Dengue management in infants
- Dengue with no warning signs: Oral rehydration solution (ORS), fruit juice, and fluids with electrolytes and sugar are given with breastfeeding or formula feeding. Parents or caregivers should be advised about fever control with antipyretics and tepid sponging, with advice to visit the nearest hospital immediately if any warning signs develop.
- Dengue with warning signs: When warning signs present, IV fluid therapy should be started. Isotonic crystalloid solutions such as Ringer’s lactate (RL), Ringer’s acetate (RA), or 0.9% saline solution should be given. In 24-48 hours, the capillary leaks usually resolve spontaneously.
Severe dengue: Treatment of shock
In infants, volume should be promptly replaced during the period of effervescence.
Management of dengue in an outbreak situation
During an outbreak, patient turnover rises exceptionally. Emergency hospitalisation facilities and an effective use of hospital and treatment facilities should be planned in all hospitals situated in endemic areas in the event of an outbreak.
Criteria for admission of a patient
Any DF patient with significant bleeding from any site, hypotension, persistent high-grade fever, rapid fall of platelet count, sudden drop in temperature is a candidate for hospital admission. Patients with evidence of organ involvement and warning symptoms and signs should also be admitted for proper monitoring and management.

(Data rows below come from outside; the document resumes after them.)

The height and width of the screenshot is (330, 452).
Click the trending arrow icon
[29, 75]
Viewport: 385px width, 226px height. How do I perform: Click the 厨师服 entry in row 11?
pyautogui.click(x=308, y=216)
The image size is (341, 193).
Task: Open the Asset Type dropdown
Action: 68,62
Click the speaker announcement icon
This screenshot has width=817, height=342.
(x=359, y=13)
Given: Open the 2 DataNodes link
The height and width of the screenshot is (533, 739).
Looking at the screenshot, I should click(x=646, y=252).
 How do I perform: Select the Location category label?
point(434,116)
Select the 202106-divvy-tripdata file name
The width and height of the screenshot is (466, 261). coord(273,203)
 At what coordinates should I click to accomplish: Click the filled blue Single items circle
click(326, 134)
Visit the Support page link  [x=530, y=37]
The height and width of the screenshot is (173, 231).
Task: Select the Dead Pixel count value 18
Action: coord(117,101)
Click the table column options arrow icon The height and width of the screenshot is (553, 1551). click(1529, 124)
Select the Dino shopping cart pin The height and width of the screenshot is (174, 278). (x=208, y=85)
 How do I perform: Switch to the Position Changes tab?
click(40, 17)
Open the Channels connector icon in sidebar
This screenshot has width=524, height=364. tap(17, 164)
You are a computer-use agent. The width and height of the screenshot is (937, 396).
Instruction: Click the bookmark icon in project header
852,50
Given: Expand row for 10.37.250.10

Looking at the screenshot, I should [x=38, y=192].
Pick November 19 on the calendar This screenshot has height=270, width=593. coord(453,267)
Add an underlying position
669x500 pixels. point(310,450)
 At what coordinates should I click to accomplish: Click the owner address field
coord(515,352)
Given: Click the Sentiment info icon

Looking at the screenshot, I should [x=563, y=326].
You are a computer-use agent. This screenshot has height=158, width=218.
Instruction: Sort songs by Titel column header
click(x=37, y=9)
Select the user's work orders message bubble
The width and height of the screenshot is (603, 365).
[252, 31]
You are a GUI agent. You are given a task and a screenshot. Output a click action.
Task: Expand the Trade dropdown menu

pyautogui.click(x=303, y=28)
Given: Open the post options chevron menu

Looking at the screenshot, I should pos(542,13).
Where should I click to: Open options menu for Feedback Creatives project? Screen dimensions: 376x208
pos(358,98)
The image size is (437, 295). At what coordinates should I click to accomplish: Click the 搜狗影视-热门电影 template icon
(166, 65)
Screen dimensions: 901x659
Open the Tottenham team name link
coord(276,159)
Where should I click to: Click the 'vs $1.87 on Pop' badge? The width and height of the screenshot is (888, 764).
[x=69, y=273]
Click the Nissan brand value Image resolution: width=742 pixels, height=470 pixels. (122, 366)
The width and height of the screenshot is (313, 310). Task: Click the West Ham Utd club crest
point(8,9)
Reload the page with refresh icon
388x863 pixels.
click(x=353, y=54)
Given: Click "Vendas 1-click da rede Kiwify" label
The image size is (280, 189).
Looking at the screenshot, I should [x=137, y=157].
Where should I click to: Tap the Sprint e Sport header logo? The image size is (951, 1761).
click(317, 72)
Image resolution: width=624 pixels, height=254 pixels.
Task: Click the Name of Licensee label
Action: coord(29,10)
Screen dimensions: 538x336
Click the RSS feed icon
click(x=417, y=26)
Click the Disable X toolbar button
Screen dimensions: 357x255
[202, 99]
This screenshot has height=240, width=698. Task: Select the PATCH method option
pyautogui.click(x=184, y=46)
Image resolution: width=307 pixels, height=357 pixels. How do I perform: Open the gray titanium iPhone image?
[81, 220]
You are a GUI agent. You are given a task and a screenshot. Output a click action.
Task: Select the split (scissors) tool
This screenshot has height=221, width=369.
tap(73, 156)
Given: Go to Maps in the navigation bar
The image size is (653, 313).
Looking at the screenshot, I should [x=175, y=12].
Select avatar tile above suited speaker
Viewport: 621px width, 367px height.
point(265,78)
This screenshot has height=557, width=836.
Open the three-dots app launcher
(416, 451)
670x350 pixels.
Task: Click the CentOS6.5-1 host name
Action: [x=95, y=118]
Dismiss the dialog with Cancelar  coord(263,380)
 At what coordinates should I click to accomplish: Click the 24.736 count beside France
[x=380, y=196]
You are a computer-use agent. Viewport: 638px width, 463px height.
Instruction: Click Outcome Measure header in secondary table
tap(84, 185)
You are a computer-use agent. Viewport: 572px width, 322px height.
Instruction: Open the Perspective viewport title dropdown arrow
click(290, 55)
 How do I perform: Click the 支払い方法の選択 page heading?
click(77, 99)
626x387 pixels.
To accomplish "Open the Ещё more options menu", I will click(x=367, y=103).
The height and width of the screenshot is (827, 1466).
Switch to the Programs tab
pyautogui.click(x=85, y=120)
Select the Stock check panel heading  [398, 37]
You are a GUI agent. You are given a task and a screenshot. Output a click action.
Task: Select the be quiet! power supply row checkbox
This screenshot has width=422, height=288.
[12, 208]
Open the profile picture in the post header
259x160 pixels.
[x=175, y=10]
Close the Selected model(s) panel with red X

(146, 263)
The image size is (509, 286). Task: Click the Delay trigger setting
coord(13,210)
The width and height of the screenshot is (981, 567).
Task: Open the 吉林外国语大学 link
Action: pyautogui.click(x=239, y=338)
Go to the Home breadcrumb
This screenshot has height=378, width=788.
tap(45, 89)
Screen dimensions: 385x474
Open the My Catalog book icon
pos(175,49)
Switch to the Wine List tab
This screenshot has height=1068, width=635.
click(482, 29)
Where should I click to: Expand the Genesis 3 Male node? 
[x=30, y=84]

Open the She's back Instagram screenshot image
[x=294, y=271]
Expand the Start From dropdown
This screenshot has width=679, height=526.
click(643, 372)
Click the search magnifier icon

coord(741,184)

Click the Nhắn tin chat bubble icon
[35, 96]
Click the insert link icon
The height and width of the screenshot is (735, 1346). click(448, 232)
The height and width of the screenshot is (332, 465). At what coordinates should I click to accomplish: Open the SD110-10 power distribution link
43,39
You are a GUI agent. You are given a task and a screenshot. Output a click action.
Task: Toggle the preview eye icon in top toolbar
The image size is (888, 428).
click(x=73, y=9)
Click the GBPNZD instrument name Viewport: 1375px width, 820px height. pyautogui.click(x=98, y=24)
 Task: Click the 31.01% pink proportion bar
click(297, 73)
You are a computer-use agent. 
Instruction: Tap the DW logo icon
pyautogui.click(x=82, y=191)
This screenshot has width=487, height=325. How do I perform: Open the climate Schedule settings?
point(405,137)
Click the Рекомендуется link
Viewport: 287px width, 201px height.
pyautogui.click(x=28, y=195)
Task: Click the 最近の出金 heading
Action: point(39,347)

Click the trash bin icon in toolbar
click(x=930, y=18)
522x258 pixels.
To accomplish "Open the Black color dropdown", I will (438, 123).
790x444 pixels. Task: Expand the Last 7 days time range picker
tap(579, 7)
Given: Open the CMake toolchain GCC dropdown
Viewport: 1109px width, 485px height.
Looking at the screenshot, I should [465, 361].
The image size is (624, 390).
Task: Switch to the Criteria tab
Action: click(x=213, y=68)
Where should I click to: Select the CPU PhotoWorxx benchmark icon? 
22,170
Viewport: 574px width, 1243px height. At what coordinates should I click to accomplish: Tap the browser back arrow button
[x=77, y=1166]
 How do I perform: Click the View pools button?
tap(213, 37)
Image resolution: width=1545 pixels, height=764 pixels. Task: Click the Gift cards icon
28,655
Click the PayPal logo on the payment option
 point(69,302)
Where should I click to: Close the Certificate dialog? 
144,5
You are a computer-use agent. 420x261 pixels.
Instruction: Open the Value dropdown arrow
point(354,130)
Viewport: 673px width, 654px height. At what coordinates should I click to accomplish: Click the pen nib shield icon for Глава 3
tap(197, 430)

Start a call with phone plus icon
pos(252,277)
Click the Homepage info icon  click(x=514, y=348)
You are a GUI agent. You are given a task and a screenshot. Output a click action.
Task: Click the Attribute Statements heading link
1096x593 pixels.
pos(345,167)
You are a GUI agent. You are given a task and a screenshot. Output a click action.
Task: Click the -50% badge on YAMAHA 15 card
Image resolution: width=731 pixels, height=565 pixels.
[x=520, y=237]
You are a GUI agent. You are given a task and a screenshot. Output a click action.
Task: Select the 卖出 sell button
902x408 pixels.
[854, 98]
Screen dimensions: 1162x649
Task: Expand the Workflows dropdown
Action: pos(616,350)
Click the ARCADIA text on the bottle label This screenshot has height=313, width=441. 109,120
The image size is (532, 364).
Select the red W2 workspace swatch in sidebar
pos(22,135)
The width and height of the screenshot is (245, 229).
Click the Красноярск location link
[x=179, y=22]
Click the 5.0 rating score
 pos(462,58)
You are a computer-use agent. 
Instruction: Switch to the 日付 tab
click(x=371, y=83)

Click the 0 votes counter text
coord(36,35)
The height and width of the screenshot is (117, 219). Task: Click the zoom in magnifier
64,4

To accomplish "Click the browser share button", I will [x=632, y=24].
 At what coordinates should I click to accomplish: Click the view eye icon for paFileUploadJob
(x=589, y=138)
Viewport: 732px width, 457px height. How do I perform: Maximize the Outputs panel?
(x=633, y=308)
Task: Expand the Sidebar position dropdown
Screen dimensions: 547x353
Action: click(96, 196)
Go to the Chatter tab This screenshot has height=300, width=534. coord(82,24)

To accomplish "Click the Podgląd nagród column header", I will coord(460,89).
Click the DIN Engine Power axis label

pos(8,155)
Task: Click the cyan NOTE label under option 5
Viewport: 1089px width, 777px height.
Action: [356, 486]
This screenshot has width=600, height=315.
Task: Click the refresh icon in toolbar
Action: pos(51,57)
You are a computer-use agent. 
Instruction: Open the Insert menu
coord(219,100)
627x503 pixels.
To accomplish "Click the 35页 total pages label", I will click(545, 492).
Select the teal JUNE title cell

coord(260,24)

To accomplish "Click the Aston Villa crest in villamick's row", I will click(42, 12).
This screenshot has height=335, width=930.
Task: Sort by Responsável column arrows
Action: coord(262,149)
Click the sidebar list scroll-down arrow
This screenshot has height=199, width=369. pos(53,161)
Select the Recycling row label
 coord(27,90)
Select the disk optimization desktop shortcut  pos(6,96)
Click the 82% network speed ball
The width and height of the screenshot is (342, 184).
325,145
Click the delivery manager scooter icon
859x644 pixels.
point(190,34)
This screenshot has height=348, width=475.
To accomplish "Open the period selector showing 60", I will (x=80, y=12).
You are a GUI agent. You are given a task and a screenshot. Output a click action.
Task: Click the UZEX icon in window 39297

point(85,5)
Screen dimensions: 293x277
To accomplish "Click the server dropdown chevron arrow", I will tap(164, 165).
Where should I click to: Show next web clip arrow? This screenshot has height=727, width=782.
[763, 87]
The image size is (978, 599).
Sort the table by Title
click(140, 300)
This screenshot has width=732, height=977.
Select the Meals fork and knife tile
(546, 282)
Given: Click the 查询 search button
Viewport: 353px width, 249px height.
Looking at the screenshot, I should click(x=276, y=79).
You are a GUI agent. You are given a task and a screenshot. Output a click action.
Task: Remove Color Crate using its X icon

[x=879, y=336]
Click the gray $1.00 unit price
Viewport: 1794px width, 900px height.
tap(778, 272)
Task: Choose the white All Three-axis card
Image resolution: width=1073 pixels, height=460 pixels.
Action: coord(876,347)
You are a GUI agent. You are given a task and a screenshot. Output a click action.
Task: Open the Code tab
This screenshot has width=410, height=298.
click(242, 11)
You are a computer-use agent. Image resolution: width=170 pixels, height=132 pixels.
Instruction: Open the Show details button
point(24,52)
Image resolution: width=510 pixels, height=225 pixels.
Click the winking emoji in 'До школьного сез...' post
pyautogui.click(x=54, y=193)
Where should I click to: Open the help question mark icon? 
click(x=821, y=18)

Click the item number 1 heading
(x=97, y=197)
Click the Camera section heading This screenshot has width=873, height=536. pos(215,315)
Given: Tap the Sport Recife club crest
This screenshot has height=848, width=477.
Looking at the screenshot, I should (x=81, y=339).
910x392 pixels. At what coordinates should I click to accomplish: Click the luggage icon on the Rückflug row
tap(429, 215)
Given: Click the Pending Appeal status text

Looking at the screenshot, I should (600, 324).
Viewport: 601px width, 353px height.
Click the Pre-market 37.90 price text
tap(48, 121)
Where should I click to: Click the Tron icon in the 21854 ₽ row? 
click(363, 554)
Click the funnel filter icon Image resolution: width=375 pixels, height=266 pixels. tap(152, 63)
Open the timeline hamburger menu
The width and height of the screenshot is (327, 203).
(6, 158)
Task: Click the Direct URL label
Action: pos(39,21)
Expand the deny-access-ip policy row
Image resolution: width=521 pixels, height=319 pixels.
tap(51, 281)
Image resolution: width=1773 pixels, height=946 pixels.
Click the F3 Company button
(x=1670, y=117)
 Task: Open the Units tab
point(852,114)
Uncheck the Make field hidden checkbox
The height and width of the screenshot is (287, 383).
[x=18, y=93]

Criteria for discharge of patients
Discharge criteria for hospitalised patients who had acute dengue infection include:
- No fever for at least 24 hours
- Normal BP
- Adequate urine output
- No respiratory distress
- Persistent platelet count >50,000/mm3
- Indications of platelet transfusion
Prophylactic platelet transfusion may be given when platelet levels are <10,000/mm3 in absence of bleeding manifestations but there is usually no need to give prophylactic platelets even at <20,000/mm3. In prolonged shock with coagulopathy and abnormal coagulogram, platelets may be given. In massive systemic bleeding, platelets may be needed in addition to red cell transfusion.